- **About this task**: The string "computer" appears in some lines of the data. Report how many, with no other words.

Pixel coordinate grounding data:
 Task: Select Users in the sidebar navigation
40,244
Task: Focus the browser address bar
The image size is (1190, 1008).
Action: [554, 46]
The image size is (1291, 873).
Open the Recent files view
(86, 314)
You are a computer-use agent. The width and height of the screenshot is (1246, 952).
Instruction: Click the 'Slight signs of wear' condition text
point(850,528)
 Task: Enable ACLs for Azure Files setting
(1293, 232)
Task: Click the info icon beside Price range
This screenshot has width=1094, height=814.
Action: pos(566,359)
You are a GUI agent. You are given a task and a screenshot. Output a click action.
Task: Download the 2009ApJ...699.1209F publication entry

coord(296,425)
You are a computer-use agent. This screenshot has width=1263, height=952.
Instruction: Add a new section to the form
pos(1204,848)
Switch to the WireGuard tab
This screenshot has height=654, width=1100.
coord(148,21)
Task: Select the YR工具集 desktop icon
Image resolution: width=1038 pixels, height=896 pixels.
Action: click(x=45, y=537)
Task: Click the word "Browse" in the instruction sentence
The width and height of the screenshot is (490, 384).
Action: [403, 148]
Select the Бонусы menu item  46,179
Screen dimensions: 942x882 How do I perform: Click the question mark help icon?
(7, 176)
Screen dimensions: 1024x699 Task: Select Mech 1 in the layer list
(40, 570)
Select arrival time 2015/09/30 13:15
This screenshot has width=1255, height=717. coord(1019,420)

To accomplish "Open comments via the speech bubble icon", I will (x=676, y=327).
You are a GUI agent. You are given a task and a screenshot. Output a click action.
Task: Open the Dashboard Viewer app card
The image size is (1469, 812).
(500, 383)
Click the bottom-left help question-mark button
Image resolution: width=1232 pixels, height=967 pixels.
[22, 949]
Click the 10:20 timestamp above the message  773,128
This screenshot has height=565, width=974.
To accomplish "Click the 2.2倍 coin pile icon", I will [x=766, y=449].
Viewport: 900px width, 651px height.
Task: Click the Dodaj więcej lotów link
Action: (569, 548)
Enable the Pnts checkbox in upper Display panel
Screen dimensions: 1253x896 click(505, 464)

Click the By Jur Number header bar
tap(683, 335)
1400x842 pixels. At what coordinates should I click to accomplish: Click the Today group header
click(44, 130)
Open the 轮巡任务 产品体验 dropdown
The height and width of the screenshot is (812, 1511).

- **Your solution**: 2